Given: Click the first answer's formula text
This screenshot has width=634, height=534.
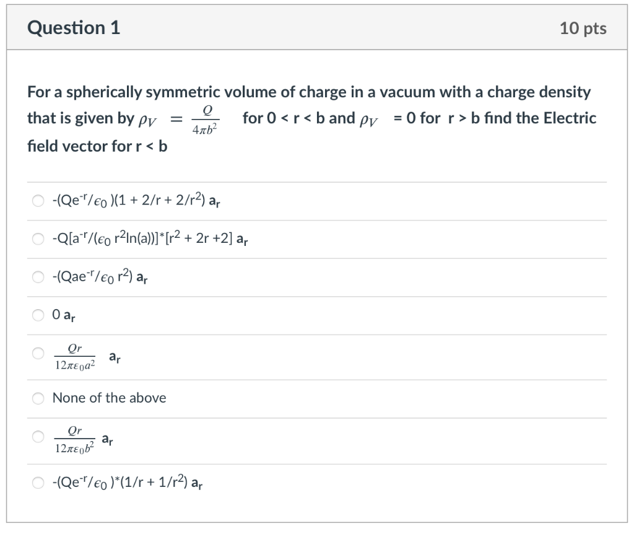Looking at the screenshot, I should pyautogui.click(x=136, y=201).
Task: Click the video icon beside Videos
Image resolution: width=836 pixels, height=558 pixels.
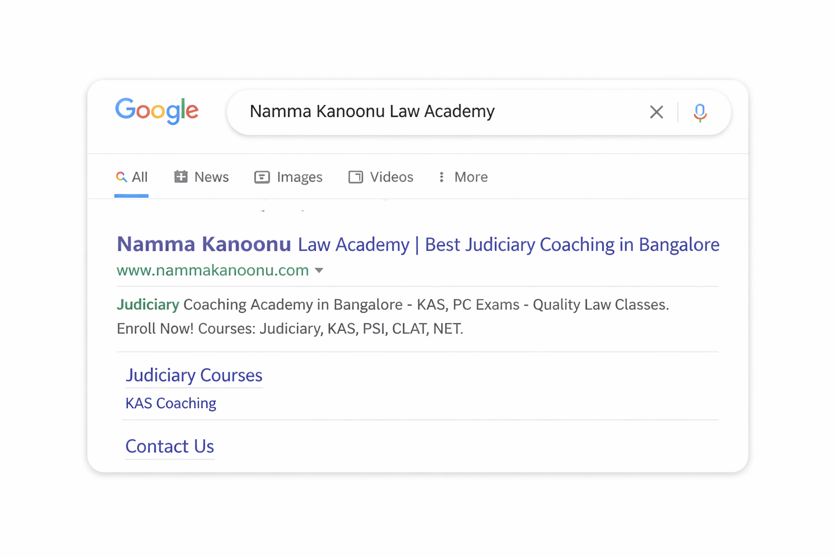Action: [355, 177]
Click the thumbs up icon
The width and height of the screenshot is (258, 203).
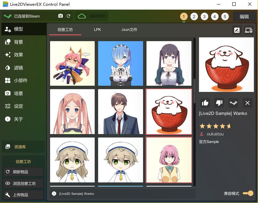pyautogui.click(x=205, y=103)
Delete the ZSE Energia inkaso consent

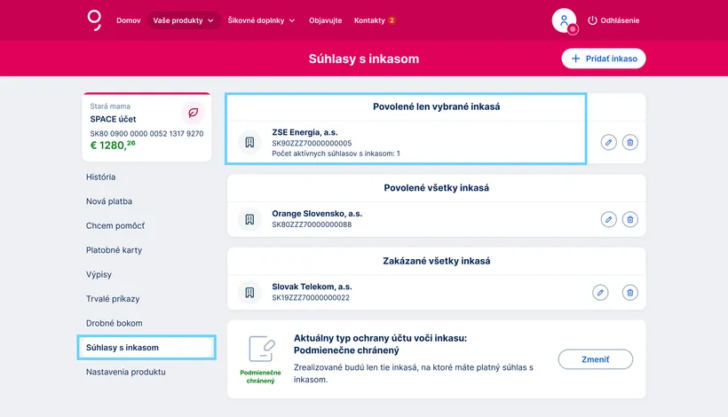click(x=629, y=142)
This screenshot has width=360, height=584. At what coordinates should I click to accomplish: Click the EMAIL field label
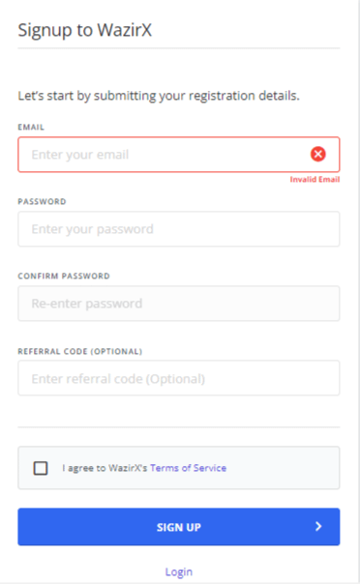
^^^^^^^^^^^^^^^^
Your instructions
Leaving out every picture, extract verbatim the lines from the one containing "Task: Click the video icon beside Videos" through the last line of the listing, inclusive.

Response
Task: Click the video icon beside Videos
Image resolution: width=836 pixels, height=558 pixels.
Action: [355, 177]
Click the thumbs up icon
The width and height of the screenshot is (258, 203).
pyautogui.click(x=205, y=103)
Delete the ZSE Energia inkaso consent

click(x=629, y=142)
This screenshot has width=360, height=584. At what coordinates should I click to accomplish: Click the EMAIL field label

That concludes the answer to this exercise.